Do you ever get Book-moody? Lately, I have been getting book-moody. I pick up a book and I just can’t seem to finish it… I mean why does this happen? I love reading, I love seeing the words on the page and the thoughts forming in my mind as the plot enfolds. But something gets in the way and I hit a brick wall. All of a sudden there is this immovable thing that I can’t seem to get over or find a way around.
It’s not the book either, it’s me. I get book-moody and the mood goes from a mild blue, I am a bit pissed off with the book to a crimson, this book should be used as a paperweight in a bookshop mood. Don’t get me wrong – I like the book; more often than not I love the book or I wouldn’t be wasting my time with it, however I give in to some nonsensical excuse that drags me away from the reading of it. Excuses are wide and varied and have included degenerate friends who like the odd tipple and said book gets dragged to the pub where it languishes among empty beer glasses and chock full ashtrays; to hot days that summon you to sunbathe and while away the heat of the afternoon where again said book gets dragged and used as a head rest.
On that note, have you ever noticed those people on the beach who sunbathe and read holding their books at arm’s length, shading their faces from the sun with the book and reading it at the same time? How do they do that? I saw one such lady once and timed how long she kept this up for and was amazed to find that it was half an hour before she switched to the other arm! Doesn’t your arm go to sleep? Anyway, I digress.
What’s more, degenerate friends are not to blame nor can I blame the heat, or the quality of the beer! The blame lies squarely with me and my book-mood. It overcomes me, suffuses me with its debauched smile and bittersweet aftertaste. It leads me astray, distracts me with the simplest of things. What ensues is self-loathing: why, oh why, didn’t I read my book today? I could easily have read more and anyway I was enjoying reading it before you came along (you being the mood).

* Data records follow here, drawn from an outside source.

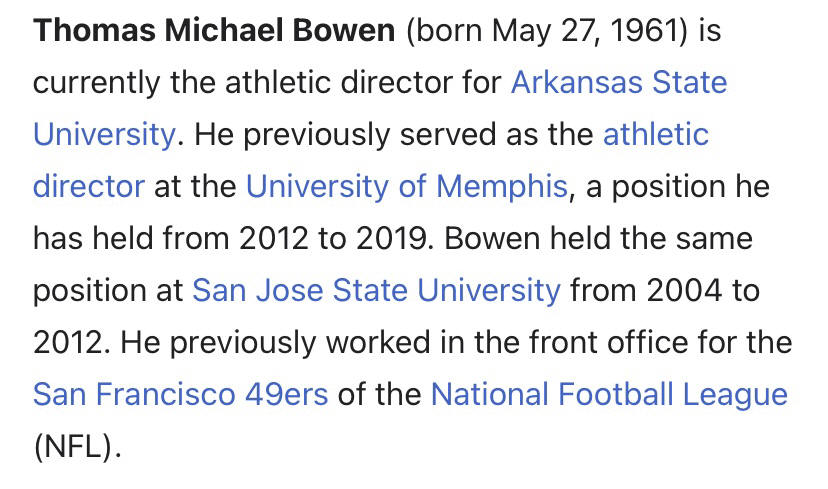828x489 pixels.
Task: Follow the blue 'athletic' link word
Action: (x=656, y=134)
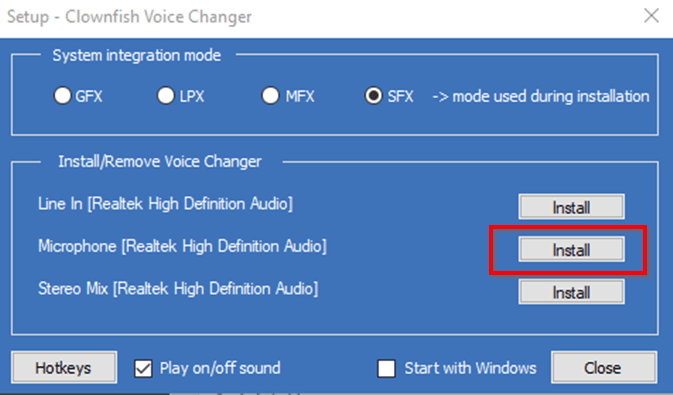The width and height of the screenshot is (673, 395).
Task: Click the Close button at bottom
Action: (603, 368)
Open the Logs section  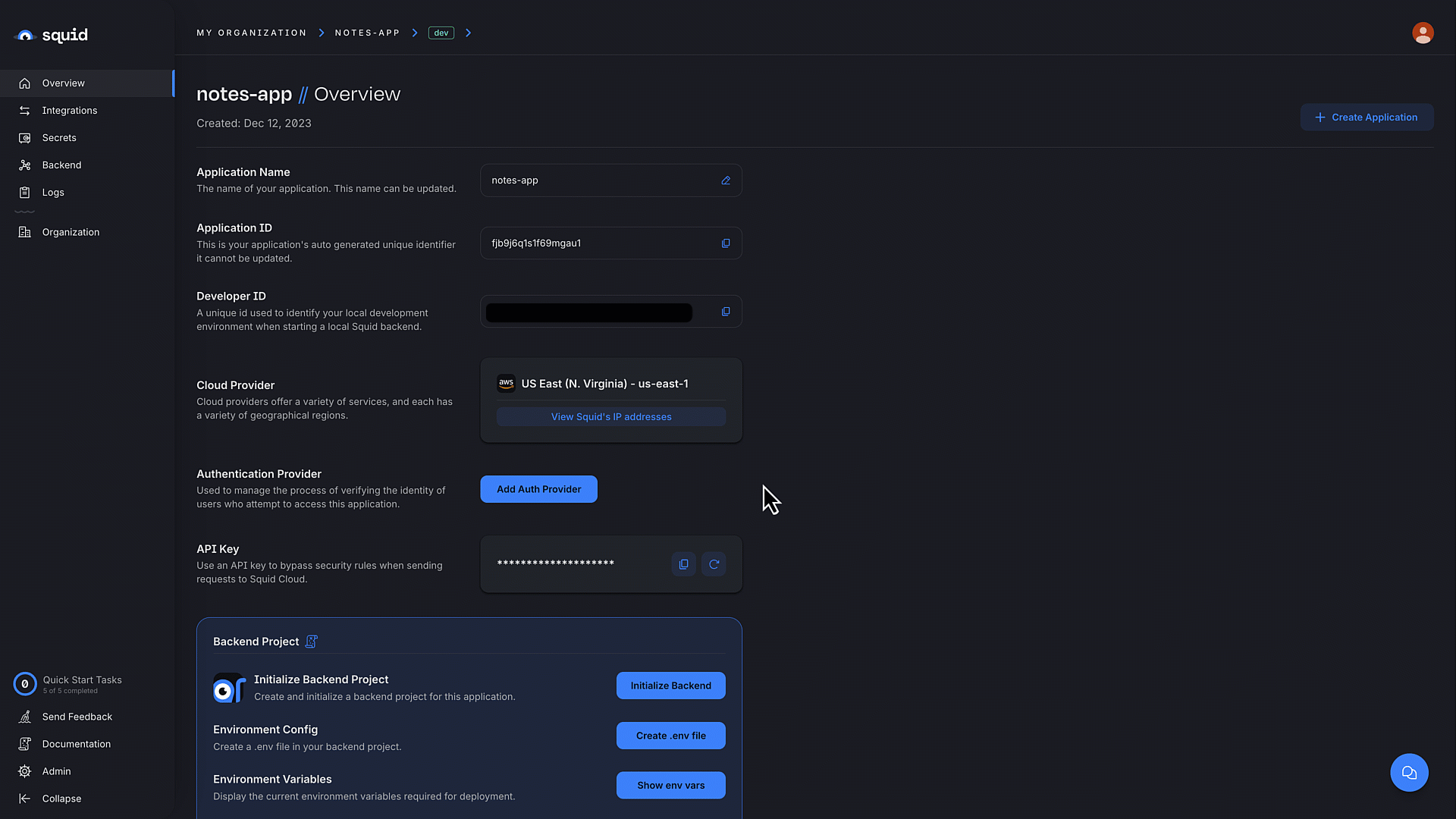53,192
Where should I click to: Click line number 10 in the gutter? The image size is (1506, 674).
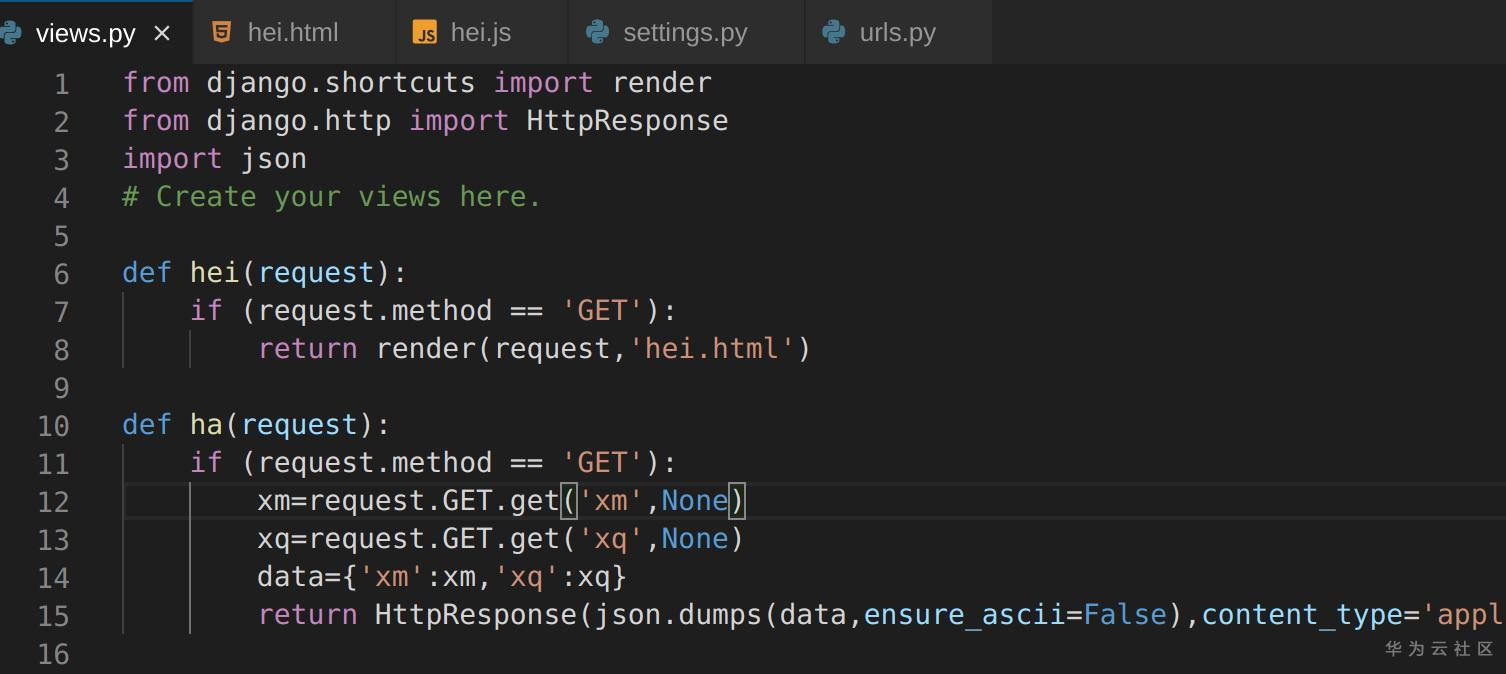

I often wonder if this happens to others… Do you ever get like this?
And the only way I seem to overcome my book mood is to slowly take the wall apart brick by brick. By that I mean, I have to will myself to sit alone, said book in hand turned to ten pages before the point I had reached earlier, and reread it and exorcise the book mood out. It’s a penance for my perjury – a bloody pain in the rear is what it really is, no matter how hard I try to disguise it with fancy words.
It happens a couple of times a year and there is no getting away from it. So now I am off to light a few candles, get the rosaries out and do my Hail Mary’s and read!